■ WHAT YOU SHOULD DO: Select every line below containing the word "agent".

■ GIVEN DATA:
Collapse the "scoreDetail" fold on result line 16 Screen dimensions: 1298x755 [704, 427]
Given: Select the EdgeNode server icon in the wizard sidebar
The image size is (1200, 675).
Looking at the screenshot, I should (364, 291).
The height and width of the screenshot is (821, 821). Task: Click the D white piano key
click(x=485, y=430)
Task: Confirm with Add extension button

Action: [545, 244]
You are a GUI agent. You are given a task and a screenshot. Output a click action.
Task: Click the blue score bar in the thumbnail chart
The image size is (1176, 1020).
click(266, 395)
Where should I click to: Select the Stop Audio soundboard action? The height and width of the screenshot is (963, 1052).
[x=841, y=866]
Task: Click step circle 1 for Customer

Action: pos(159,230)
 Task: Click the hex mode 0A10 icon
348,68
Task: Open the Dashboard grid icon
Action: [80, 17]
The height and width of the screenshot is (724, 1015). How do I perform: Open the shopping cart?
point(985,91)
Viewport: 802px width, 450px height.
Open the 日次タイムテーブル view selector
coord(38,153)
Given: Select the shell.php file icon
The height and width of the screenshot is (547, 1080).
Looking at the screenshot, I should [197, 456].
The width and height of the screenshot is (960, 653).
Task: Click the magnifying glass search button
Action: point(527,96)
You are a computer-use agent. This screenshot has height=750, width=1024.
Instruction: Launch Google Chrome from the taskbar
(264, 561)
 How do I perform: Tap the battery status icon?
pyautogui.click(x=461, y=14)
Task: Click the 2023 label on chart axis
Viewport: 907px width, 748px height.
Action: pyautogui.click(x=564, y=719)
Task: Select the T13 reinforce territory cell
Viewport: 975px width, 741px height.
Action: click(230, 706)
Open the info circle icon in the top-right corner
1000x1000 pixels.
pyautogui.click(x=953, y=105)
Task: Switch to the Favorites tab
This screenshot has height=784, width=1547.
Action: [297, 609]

■ THE ANSWER:
You are a GUI agent. You are given a task and a screenshot. Output a click action.
You are a computer-use agent. This screenshot has height=750, width=1024.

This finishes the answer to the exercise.